**WHAT TO PRODUCE**
From the entries below, report how many lines contain the string "will". Only the number is wanted.

[EXCERPTED RECORDS Boundary: Start]

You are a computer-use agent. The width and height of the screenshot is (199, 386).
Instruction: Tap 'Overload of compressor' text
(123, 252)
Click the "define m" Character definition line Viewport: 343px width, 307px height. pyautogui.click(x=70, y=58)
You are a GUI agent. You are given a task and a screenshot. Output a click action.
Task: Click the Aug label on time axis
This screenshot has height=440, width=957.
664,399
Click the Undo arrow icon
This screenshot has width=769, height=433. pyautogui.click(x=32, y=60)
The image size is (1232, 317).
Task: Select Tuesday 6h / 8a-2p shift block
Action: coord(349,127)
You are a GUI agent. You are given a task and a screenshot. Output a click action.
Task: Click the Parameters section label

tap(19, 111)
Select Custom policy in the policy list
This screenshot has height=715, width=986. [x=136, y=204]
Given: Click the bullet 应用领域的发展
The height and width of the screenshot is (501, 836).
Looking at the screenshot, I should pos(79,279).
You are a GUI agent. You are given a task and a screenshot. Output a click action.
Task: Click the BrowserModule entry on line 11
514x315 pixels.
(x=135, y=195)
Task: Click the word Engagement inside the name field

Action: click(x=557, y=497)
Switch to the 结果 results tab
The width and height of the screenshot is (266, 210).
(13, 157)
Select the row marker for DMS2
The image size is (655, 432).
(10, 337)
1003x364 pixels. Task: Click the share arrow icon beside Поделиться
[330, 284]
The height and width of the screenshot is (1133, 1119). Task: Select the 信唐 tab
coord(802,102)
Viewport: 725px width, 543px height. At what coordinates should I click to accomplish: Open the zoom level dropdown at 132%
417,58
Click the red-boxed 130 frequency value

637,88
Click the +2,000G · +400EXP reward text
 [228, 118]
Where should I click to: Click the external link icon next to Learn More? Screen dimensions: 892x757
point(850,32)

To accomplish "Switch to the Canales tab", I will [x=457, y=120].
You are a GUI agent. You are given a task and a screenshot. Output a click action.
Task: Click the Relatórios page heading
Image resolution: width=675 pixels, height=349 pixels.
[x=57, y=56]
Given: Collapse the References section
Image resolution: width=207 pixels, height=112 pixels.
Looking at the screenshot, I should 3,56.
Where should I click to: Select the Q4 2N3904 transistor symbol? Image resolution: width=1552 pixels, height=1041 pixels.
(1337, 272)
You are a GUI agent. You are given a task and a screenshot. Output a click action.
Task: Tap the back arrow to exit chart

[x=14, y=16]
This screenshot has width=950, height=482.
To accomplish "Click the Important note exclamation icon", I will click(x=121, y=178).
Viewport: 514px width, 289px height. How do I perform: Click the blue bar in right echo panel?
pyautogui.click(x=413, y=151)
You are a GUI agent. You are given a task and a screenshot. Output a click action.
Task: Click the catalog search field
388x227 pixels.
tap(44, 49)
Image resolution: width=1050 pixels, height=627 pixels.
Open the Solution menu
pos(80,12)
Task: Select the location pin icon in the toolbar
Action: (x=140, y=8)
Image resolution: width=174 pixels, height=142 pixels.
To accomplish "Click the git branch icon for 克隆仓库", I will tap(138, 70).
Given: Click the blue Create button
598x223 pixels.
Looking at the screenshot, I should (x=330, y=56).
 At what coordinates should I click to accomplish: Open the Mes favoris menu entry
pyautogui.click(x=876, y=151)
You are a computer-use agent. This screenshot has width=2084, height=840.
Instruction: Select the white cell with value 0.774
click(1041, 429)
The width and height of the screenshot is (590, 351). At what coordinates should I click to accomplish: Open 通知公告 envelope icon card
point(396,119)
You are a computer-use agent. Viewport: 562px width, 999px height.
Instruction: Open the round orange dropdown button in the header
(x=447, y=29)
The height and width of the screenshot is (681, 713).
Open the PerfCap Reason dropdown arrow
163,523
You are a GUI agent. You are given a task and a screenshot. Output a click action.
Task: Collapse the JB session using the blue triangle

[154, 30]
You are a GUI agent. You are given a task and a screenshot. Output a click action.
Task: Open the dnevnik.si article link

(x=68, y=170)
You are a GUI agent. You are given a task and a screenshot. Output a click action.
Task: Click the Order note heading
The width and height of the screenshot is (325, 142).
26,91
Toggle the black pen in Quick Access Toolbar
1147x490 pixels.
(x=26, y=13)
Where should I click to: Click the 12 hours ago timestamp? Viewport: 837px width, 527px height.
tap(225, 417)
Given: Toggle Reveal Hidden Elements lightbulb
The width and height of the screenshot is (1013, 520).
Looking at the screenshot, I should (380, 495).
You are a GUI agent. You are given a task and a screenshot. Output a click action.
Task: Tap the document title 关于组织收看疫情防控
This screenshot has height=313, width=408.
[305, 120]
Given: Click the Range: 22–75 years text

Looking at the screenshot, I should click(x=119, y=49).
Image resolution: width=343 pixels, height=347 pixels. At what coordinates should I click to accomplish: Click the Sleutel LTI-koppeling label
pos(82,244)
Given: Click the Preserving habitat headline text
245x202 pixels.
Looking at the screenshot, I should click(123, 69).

[EXCERPTED RECORDS Boundary: End]

**TASK SOLUTION**
3